→ Information:
# # # # # # #

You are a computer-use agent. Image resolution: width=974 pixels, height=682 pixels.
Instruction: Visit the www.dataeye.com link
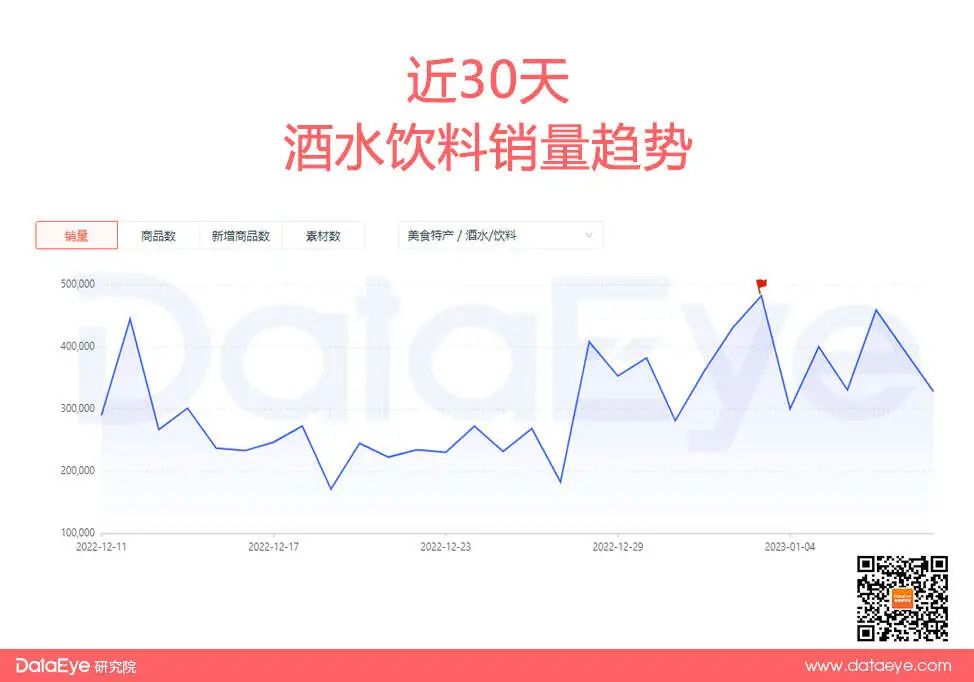(x=877, y=666)
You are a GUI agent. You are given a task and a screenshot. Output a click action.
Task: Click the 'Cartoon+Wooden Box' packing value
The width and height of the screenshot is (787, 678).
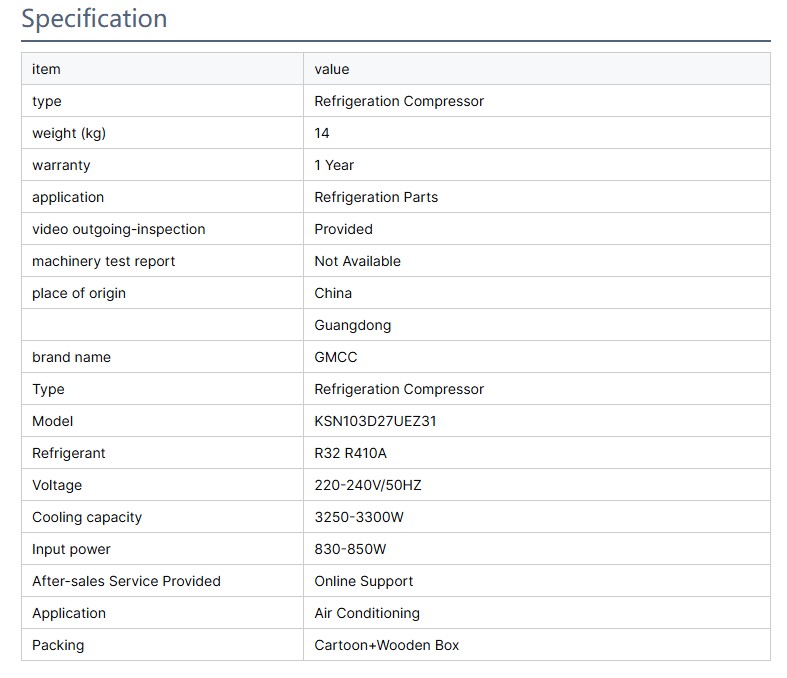(386, 645)
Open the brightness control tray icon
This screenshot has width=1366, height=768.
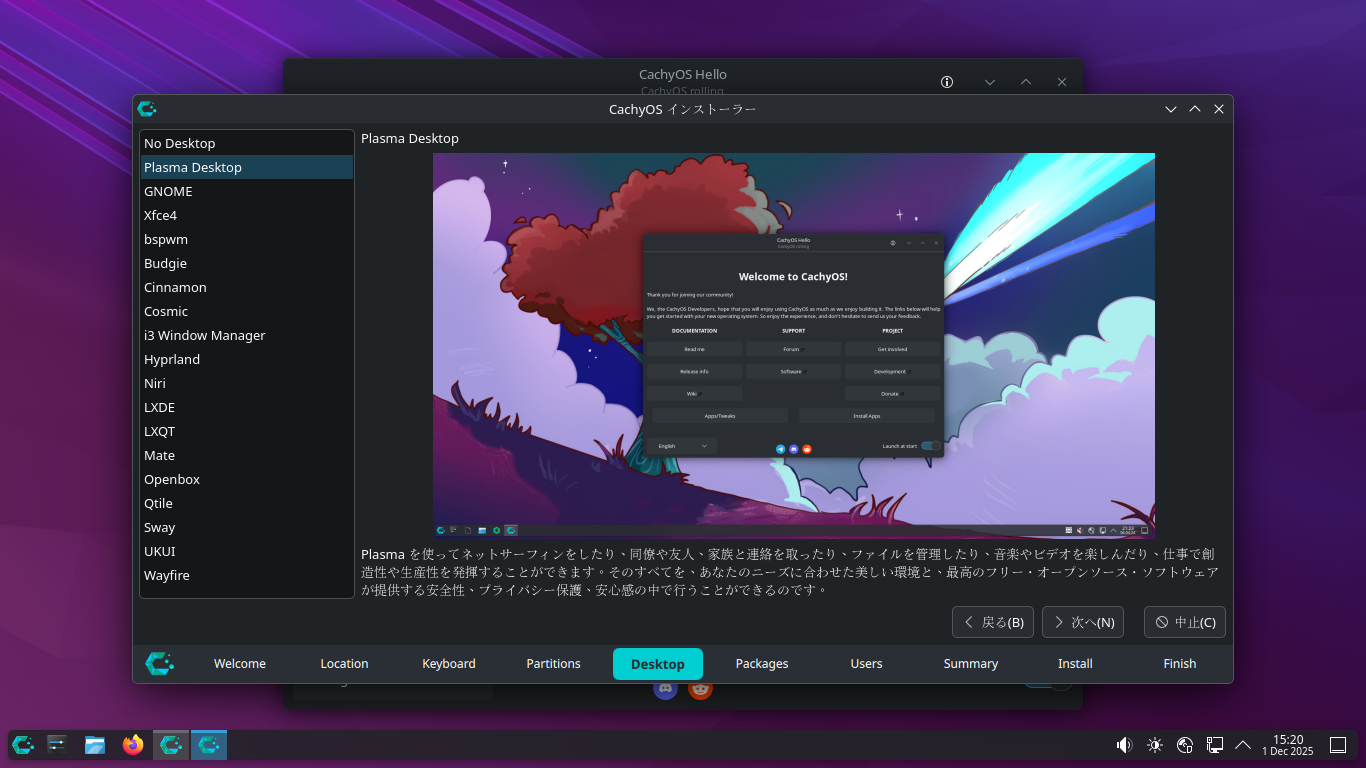click(x=1155, y=744)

# # # # # # #

→ What is needed: Each line from the one containing "You are a GUI" down to the final line of the records above must be reproduced exactly; no pictures go into the copy.

→ Solution for this problem:
You are a GUI agent. You are given a task and a screenshot. Output a click action.
Task: Click the 'Cartoon+Wooden Box' packing value
The width and height of the screenshot is (787, 678).
(386, 645)
Open the brightness control tray icon
This screenshot has width=1366, height=768.
click(x=1155, y=744)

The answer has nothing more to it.